Aliette watches him, too. She follows him as he grows famous, and reads every one of his new books. She leaves them strewn so conspicuously in her home on nights when she holds soirées that her high-society guests, most of whom have never read a line of poetry, cite him in interviews as their favorite poet. She reads the profiles of him in the papers and watches Compass grow and become his father’s amanuensis, his nurse, his friend. Compass goes to Harvard when his father is offered a lectureship there, and lives with him during his college years. He graduates with a degree in English, and holds three school records on the pool’s walls. Later, when the interviewers can induce the boy to speak, he smiles his serious smile, and says, “I can’t imagine a better life than the one I live with my father.” Aliette snips this quote and carries it in a locket that hangs from her neck.
One night she turns on the radio and hears L.’s dear voice reciting some of his oldest poems, the ones from Ambivalence. He gasps slightly with his troubled lungs as he reads the lines, “I have dreamed a dream of repentance / I have known the world eternal.” She listens, rapt, and when she switches off the radio, her face is wet.

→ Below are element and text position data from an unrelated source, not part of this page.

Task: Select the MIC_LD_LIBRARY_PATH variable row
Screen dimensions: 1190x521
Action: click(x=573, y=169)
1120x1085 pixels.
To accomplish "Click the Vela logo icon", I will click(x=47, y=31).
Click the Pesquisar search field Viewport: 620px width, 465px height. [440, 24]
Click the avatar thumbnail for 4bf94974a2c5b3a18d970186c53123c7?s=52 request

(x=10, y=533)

She sees him only once, in all this time. They are both old, and he has just published his twelfth book of poems. He stands on a stage, behind a lectern. His hair is white, and he is stooped. He reads deliberately and well, stopping after each poem to catch his breath.
He does not notice the plump woman in the gray cloche and chinchilla coat in the back of the auditorium. He doesn’t see how she mouths with him each word he reads, how her face is bright with joy. Later, after he has shaken the hands of his admirers, and is alone with Compass in the theater, she is long gone, in bed with a hot-water bottle. But though she is nowhere around, he has felt all evening the change her very presence makes in the air.
He walks on the arm of his handsome son onto the cool New York street glistening with rain. Out on the sidewalk he tells Compass to halt. L. lifts his face to the drizzle and closes his eyes, breathing deeply once, twice. When he brings his face back down, he is grinning.
Then he tells his son, “This feels like that breath you take after coming up from a long swim underwater. The most gorgeous feeling, that sip of air you feared you’d never have again.” He looks at Compass, and touches his cheek, gently. “Surfacing,” he says.